Mientras en
el negocio de la esquina dos policías piropean a la peliteñida encargada de la
barra, una mujer corre a toda prisa por las escaleras del condominio Posada
Feliz. Se tuerce el tobillo y se le despega uno de los tacos de los zapatos.
Pierde el balance, pero no cae. La cabeza da contra la pared y deja una impresión
de sangre, igual a las obras de Jackson Pollock. Se arranca los zapatos y los deja
en la escalera. Vuelve a brincar los escalones en su intento de salir de allí lo
más rápido posible. En el hueco de las escaleras, ella escucha su jadeo. Apresurado.

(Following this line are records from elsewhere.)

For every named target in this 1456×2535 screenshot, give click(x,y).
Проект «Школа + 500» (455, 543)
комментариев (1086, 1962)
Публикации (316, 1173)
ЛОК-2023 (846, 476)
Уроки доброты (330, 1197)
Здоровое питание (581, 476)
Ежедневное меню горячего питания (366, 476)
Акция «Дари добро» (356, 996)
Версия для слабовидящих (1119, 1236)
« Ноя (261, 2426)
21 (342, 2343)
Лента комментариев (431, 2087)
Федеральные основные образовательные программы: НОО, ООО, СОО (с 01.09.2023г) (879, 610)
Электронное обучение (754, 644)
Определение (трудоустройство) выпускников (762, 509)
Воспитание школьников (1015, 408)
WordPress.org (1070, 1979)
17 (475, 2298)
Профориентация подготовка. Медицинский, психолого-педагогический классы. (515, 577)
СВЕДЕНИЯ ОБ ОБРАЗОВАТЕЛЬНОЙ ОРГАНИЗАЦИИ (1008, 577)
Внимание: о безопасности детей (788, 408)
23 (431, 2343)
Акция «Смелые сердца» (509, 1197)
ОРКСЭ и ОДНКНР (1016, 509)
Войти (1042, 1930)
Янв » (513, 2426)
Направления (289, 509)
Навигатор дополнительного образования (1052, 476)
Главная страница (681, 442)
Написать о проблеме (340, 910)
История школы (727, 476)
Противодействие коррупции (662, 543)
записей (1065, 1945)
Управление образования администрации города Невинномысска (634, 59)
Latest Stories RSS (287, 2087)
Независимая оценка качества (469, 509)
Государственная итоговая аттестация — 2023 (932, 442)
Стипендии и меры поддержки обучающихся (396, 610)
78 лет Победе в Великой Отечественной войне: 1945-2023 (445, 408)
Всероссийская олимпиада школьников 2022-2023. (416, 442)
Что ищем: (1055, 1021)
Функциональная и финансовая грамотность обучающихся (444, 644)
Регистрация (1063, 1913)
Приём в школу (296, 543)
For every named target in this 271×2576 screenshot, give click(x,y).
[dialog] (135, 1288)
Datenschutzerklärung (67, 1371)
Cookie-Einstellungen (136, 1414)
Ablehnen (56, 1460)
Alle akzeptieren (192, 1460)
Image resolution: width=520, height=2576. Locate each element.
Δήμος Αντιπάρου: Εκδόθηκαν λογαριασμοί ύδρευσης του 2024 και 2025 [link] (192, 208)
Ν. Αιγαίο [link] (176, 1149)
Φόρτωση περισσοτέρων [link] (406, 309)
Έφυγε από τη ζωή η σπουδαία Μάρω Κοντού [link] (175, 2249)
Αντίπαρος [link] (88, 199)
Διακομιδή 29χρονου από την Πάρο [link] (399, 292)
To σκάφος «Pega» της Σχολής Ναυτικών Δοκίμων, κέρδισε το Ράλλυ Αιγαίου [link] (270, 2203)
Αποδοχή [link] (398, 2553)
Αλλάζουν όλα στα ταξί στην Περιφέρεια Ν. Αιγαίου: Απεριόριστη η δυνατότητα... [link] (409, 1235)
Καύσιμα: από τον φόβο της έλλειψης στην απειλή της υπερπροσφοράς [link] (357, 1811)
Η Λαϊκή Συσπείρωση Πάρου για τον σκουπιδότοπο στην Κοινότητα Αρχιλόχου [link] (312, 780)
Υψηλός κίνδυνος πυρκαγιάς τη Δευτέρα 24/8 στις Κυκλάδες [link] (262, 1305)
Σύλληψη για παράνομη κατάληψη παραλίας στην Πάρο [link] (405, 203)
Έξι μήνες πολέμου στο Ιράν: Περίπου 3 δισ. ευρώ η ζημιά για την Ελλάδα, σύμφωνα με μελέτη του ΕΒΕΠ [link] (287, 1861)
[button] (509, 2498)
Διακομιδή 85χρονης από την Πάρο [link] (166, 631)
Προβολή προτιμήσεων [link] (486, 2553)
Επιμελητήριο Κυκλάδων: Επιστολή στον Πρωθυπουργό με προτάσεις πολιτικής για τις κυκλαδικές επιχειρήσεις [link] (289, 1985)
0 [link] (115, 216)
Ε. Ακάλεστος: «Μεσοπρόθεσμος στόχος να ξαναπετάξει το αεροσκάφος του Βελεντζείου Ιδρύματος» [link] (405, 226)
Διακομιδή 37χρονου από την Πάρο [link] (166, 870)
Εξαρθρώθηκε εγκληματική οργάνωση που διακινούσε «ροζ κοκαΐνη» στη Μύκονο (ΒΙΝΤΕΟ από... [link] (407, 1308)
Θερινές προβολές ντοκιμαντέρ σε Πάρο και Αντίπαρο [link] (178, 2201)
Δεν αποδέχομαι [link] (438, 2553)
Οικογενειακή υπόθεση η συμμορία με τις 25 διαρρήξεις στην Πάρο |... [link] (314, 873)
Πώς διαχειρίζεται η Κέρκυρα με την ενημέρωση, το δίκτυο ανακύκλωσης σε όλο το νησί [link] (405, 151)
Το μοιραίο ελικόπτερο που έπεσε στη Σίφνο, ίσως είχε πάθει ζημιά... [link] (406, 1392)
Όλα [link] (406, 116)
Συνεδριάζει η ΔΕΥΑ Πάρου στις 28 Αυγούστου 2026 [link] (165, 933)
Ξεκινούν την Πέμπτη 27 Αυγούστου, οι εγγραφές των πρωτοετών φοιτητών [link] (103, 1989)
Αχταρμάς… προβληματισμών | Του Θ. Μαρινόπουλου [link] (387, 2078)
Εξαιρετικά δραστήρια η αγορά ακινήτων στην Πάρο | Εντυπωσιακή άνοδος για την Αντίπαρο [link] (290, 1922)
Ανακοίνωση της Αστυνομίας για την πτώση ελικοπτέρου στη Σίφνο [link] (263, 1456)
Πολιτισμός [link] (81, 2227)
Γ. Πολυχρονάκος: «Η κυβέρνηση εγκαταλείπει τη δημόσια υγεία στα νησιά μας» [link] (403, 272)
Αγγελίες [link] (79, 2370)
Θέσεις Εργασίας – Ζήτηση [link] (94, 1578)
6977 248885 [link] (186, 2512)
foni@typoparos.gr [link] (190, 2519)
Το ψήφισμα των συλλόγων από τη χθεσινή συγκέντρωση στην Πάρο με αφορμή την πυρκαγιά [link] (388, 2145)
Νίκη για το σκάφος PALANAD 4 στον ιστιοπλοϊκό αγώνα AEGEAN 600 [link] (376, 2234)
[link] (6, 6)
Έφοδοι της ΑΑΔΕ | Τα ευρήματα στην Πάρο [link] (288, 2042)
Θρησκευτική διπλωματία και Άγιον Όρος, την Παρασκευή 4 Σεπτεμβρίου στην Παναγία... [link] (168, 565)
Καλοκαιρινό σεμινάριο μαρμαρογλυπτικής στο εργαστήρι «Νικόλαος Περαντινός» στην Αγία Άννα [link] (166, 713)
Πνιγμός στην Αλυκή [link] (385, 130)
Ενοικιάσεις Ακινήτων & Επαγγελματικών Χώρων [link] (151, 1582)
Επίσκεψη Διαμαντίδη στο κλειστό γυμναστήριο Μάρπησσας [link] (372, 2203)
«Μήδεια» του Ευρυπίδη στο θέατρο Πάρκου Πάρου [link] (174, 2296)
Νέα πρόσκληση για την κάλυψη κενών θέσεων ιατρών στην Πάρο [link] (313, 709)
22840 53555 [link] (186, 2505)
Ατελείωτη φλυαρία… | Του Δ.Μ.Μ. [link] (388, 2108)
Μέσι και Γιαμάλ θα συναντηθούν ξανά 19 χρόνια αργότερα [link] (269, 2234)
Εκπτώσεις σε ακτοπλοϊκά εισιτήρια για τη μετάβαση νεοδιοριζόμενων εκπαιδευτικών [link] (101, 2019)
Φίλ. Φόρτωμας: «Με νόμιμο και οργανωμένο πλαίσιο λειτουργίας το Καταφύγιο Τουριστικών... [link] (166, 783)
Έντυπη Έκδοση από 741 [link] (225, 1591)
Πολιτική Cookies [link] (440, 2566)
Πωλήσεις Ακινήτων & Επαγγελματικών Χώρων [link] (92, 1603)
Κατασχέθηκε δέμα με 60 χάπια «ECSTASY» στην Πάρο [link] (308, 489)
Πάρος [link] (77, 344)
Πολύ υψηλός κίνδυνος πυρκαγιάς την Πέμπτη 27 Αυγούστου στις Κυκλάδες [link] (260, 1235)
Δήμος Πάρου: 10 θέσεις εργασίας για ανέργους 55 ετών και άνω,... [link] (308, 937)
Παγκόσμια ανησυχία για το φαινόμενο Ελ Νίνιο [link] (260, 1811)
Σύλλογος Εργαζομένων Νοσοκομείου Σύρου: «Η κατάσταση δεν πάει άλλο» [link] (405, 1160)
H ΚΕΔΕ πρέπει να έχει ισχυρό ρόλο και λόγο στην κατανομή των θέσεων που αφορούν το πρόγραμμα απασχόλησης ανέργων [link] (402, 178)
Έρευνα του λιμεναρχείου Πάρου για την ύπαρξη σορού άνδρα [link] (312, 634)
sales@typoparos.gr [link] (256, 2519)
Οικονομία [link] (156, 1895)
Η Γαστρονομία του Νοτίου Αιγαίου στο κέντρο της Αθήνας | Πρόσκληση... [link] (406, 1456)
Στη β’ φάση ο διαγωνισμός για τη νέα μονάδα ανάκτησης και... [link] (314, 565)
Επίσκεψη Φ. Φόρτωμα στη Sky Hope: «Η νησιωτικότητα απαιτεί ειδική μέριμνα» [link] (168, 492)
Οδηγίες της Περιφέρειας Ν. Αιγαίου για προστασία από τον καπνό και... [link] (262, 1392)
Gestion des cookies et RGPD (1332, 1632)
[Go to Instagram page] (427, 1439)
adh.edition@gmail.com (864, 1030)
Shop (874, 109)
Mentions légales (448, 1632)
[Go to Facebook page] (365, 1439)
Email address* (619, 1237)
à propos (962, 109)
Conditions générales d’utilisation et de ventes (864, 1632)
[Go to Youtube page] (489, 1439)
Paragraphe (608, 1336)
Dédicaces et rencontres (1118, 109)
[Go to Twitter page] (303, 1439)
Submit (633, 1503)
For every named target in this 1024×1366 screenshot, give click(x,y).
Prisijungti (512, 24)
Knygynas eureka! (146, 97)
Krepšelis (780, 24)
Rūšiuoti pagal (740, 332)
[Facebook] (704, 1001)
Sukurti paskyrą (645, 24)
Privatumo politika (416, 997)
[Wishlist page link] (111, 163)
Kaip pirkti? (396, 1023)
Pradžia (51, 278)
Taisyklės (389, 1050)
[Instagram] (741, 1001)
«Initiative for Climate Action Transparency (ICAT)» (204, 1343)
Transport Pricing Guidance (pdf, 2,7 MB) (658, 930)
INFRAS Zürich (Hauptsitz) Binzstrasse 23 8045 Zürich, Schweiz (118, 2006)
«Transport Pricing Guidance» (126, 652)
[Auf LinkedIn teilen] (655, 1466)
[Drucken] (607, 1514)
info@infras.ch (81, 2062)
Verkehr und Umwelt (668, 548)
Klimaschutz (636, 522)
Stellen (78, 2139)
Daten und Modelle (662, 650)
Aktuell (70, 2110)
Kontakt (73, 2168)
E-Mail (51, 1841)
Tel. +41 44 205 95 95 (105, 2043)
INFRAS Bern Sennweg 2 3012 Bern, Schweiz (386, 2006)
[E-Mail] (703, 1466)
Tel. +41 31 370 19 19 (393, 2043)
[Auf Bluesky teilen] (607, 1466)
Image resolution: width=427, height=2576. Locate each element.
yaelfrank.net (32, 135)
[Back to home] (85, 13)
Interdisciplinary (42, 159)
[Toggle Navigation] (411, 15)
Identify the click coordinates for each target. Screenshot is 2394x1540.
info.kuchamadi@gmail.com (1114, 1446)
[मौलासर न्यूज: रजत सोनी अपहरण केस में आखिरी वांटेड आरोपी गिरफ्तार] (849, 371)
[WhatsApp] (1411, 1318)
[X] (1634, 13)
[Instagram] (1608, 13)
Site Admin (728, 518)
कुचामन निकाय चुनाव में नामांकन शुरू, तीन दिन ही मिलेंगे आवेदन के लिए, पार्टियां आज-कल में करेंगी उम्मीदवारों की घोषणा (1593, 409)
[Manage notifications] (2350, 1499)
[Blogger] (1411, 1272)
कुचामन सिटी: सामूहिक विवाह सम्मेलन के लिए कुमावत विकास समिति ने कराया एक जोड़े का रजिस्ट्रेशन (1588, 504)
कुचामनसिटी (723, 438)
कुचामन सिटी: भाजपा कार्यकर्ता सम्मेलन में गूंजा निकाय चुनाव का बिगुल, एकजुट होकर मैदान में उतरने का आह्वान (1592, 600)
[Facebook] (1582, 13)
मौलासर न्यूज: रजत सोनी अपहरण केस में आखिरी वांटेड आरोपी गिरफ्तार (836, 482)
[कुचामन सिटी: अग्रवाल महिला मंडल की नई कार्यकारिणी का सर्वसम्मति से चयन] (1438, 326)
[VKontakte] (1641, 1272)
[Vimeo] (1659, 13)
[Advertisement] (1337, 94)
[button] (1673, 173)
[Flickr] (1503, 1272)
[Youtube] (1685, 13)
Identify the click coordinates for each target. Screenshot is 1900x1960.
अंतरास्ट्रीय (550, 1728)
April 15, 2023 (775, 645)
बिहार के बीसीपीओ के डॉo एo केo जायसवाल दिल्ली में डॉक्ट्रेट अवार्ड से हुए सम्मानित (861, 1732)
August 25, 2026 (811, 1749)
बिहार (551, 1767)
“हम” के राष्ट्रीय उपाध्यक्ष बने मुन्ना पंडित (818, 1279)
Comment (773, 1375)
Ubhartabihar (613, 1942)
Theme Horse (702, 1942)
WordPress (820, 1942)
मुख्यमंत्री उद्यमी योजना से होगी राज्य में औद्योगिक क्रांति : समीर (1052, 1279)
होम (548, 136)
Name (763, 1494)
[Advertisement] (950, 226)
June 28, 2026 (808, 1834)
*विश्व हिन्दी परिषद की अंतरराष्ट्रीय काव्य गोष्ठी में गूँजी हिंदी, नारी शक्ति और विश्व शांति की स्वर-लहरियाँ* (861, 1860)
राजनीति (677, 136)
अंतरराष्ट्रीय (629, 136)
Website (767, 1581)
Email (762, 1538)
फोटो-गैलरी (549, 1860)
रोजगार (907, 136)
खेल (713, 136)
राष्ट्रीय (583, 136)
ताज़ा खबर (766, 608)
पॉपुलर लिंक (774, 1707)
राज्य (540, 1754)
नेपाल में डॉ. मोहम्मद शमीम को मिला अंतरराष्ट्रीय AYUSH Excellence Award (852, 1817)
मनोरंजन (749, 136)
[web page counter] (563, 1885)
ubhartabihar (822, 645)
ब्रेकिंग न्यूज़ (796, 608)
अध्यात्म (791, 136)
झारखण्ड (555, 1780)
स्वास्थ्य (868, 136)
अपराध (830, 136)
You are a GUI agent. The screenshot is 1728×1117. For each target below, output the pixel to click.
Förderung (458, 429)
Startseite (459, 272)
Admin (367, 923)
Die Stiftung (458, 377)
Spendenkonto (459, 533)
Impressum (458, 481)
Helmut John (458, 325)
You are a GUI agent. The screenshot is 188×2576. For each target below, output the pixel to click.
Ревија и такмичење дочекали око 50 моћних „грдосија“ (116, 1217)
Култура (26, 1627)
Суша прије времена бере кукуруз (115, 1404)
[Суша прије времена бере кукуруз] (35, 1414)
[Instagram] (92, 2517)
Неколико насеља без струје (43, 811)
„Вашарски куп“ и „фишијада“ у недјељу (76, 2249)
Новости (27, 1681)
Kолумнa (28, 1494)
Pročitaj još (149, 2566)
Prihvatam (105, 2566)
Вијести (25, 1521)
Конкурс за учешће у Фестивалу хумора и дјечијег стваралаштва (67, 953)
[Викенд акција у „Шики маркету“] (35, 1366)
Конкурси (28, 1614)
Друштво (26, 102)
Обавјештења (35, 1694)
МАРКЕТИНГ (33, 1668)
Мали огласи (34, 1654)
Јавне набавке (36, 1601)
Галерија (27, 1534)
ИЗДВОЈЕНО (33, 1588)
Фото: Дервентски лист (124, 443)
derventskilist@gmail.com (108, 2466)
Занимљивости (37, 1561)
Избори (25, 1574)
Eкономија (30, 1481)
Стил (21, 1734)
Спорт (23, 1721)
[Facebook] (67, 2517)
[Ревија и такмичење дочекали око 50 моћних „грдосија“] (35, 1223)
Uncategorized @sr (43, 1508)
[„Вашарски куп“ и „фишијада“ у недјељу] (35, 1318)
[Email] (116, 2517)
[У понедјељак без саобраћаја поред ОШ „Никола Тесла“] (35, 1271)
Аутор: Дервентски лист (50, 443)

Desesperado. Las gotas de sudor le bajan por la cara, por el pecho, por la
entrepierna. Está arrepentida de haber perforado el condón. Mira hacia arriba a
ver si la sigue de quien se ha defendido en su apartamento. Ella es tan volcán
en erupción como lo es él. Cómo se le ocurre agredirla en la cocina.
Desde lo
alto escucha el portazo y el golpe de las pisadas contra los escalones. Que le
dé gracias a Dios que la sartén no tenía el aceite hirviendo aún. El ritmo de
las pisadas encima supera las de ella. Ella se detiene en la parte interior de
la escalera para coger aire. ¿Por qué no se le ocurrió meterse en el cuarto y
mantener la boca cerrada como otras veces y dejar que bajaran los humos? Su
madre se lo advirtió desde el inicio de la relación, que ese hombre era como su
padre. Sigue escaleras abajo. Ninguna de las puertas de los pisos abre. “Maldita
sea”, se dice. Si la hubiera dejado tranquila, pero buscó bulla con ella. Tal
vez lo dedujo cuando ella se sobó el vientre. ¿Cuál es el problema? Desde
siempre lo ha deseado. En última instancia, lo mantendría ella. Cualquier cosa
menos golpearla en el vientre. Él se lo buscó y la sartén solo le hizo un
rasguño en la frente.
Avanza
porque las pisadas se acercan. Ve el sartén volar por el hueco de las
escaleras. Faltan tres pisos. Está desfallecía. También ve los zapatos y uno de
ellos dar contra la pared frente a ella. “Esta vez acabo contigo, cabrona. Ni la
madre mía me levanta la mano”, escuchó desde arriba.
Hala la
puerta y sale al recibidor. La silla del guardia de seguridad está vacía; no
está porque está dando la ronda. Corre en dirección a la puerta de salida.
Escucha el portazo detrás de ella. Grita. Nadie la oye. El tirón de pelo hace
que su cabeza dé contra el borde de la puerta de cristal. La frente se raja con
el golpe y escupe sangre. Ella se vira y forcejea con el hombre. Él la agarra
por el cuello manchado de rojo. Ella se deja caer y el hombre pierde el balance.
Ambos ruedan por los escalones de la entrada del condominio, pero las manos no sueltan
el agarre del cuello. Ella muerde el antebrazo hasta arrancarle un pedazo de
carne velluda; lo que provoca un alarido. Le hinca los ojos con las uñas
afiladas. Él grita más. La sangre de ambos se mezcla como se unieron ellos la
noche de boda. El hombre fornido no suelta el agarre. Se oyen dos gritos: uno
de ira y otro de desesperación. Nadie sale a los balcones porque los
acondicionadores de aire aíslan el ruido de la calle. Las manos del estibador le
comprimen la tráquea. Ella intenta hincarle los ojos otra vez, pero él intercepta
las manos con los codos. Los ojos de la mujer se le van llenando de arena; se
desinfla como muñeca de plástico, con la cabeza hacia atrás y la boca abierta.
El hombre la libera. Sale del trance y se pasa las manos por la cara. Mira a
todos lados. Se pone de pie y corre calle abajo mientras llora.
Los dos policías
siguen patrullando el bar. Ninguno tiene idea de lo que acababa de suceder. Una
segunda patrulla se estaciona detrás de la primera y apaga el biombo; allí
estará hasta que termine el turno. Frente al condominio Posada Feliz permanece tirado
el cuerpo de otro cuerpo pintado con sangre.